I don't have an immediate solution, but a common problem in Excel is files bloating because one/some/all of the worksheets have saved all 64K rows instead of the ones being used. The fix in Excel is to select all the lower rows not being used, and delete them, then save the spreadsheet, close and reopen. Therefore, I'd pursue the angle of extra rows being saved in the export, and see if there is a way to keep this from happening.

Lance Roberts
Thanks Lance. I considered that. Once I open the file and save it without changing anything, the size of the file reduces to about half. After that, I've tried deleting extra columns and rows, but that change makes no impact on the size.
Paul G
It may be setting up a size based on extra rows, columns or code, but then eliminating those extras at some critical point after that setup. This would probably be a hard bug to track down though.

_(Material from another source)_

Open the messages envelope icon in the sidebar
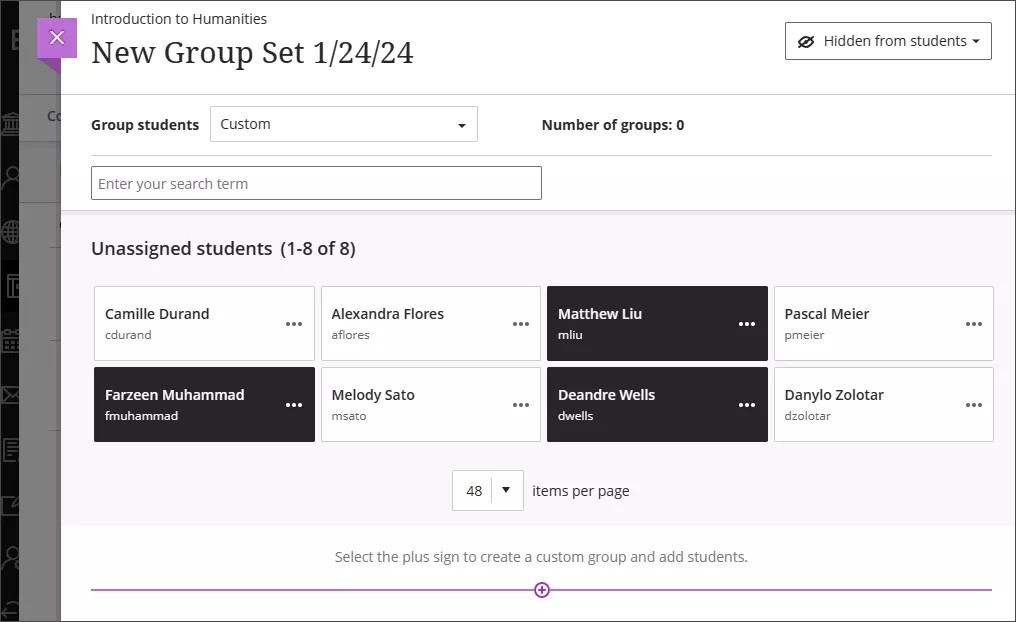This screenshot has width=1016, height=622. coord(11,394)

Good luck.
Lance Roberts
A: 

What tool are you using when exporting to Excel?

I have also managed to reduce # of rows in my Excel worksheet by copying it to another worksheet, then deleting the original sheet.

You could also try copying only the data in your worksheet, and paste it into a new Excel Workbook (file).

Berzerk
I'm just using the regular export to excel option from the reporting services server web site. No other tools are involved.
Paul G
+2  A: 

You've mentioned that the report is relatively simple, but this is important to check. The export to Excel will go to extraordinary lengths to try and maintain how your report looks.

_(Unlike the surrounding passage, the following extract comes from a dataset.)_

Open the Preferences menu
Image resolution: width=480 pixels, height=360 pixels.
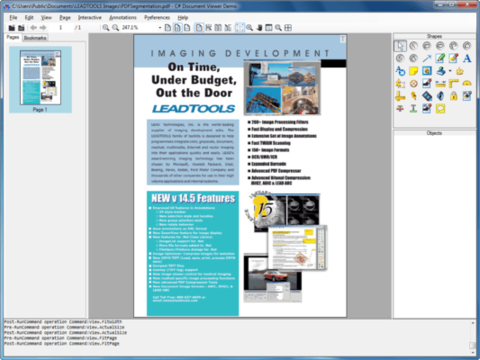tap(157, 17)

If you have lots of different borders or colours (particularly if different formatting is determined by the data in your report) this will bloat the file.

Also check if many columns with very small and unusual sizes are created in the exported worksheet. The export does this to try and match alignment in Excel with the original report.

Try recreating your report as a basic table with no formatting or headers/footers and see if you can reproduce the problem. If Excel's behaviour is acceptable then add each piece of formatting back until it goes awry. Please let us know what you find.

Alex Angas
Paul G
OK well I'm out of ideas. Again, try recreating the report. Also look at SQL updates, they may fix this.
Alex Angas
A: 

You can have them export to CSV instead.

Even Mien
A: 

when i tried to export csv intead of excel text columns are apearing badly with some characters (%'# ext.) how can i fix this problem. if i try to export excel the excel file growing very largely and when i want to open this xls file text and date column values does not appering

A: 

May be i am answering your question very late. Here's the solution for exporting to CSV.

You need to give the a name that you want to see as a column header for the field ( not the column name) in the designer.

By default all the text headers are exported as a separate columns along with the table columns and make sure that you name the Design name in the properties with the name you want to see.

The other important thing to note about the option DataElementOutput which is set to Auto meaning it will be exported. You can change that if you don't want it to be exported.

The last but not least thing ... after you export the data looks messed up. You need select the whole first column and go to the Data tab - > convert text to column -> use the delimenter as comma and say Finish. That should solve your issue.